Flores Timur –
Sebanyak 90 persen ayam di Desa Horowura dan Desa Lamapaha, Kecamatan Klubagolit, Kabupaten Flores Timur, Nusa Tenggara Timur (NTT), terserang penyakit newcastle disease (ND) pada awal tahun ini. Informasi tersebut disampaikan Kepala Bidang Kesehatan Hewan Dinas Peternakan (Disnak) Flores Timur, Vianey Kiti Tokan.
“Kemarin, Selasa (3/2), petugas turun untuk investigasi kejadian kematian ayam di Desa Horowura dan Lamapaha, Kecamatan Klubagolit. Angka kematian mencapai 90 persen diagnosa sementara ND,” kata Vianey saat dikonfirmasi, Rabu (4/2/2026).
Vianey menjelaskan, penyakit ND bukan flu burung, meski memiliki gejala yang hampir serupa. Untuk memastikan jenis penyakit tersebut, pihaknya masih menunggu hasil pemeriksaan laboratorium.
“Jadi diagnosa sementara ND, diagnosa banding AI atau flu burung, untuk kepastian menunggu konfirmasi laboratorium Balai Besar Veteriner Denpasar,” imbuhnya.
Menurut Vianey, jumlah pasti ayam yang mati belum didata secara menyeluruh. Namun, berdasarkan beberapa titik sampel, angka kematian mencapai sekitar 90 persen dari total populasi ayam di wilayah terdampak.
“Harapannya masyarakat harus mengandangkan ayamnya paling tidak saat malam hari sehingga memudahkan pelaksanaan vaksinasi ND pada pagi harinya,” ungkapnya.
Selain itu, Vianey juga mengimbau masyarakat Flores Timur untuk menjaga kebersihan kandang ayam guna mencegah penyebaran penyakit lebih luas.
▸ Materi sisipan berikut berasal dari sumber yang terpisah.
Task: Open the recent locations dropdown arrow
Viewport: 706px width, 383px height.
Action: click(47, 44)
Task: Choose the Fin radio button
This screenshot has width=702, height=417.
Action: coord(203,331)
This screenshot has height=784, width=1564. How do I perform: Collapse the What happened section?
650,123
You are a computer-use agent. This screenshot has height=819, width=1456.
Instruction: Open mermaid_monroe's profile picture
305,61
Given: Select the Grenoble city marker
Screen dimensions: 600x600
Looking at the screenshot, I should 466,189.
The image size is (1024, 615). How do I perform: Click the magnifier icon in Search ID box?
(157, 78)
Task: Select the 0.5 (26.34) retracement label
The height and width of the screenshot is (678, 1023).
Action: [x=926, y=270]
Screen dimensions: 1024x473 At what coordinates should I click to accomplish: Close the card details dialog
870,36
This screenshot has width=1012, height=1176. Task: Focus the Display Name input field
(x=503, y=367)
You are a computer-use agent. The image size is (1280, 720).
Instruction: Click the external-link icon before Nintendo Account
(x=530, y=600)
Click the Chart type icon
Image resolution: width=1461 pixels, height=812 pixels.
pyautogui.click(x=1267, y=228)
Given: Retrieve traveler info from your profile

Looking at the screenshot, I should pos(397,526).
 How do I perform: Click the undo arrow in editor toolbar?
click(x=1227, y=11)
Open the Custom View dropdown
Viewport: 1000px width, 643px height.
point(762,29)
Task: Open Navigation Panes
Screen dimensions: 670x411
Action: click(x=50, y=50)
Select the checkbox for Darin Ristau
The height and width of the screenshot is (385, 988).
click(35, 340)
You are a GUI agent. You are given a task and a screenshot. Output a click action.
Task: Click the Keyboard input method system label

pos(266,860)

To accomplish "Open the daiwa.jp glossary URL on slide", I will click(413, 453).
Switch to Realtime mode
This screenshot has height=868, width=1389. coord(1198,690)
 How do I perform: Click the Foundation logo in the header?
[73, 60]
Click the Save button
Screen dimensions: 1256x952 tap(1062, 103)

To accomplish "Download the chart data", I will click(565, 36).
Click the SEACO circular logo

Simak berita ini dan topik lainnya di Giok4D.
“Biosekuriti sangat penting termasuk kebersihan kandang,” tandasnya.
Sebagai informasi, penyakit ND merupakan penyakit virus yang menular dan mematikan pada ayam. Gangguan yang ditimbulkan umumnya menyerang sistem pernapasan seperti sesak dan ngorok, pencernaan berupa diare atau kotoran encer, serta saraf seperti leher terpuntir dan lumpuh.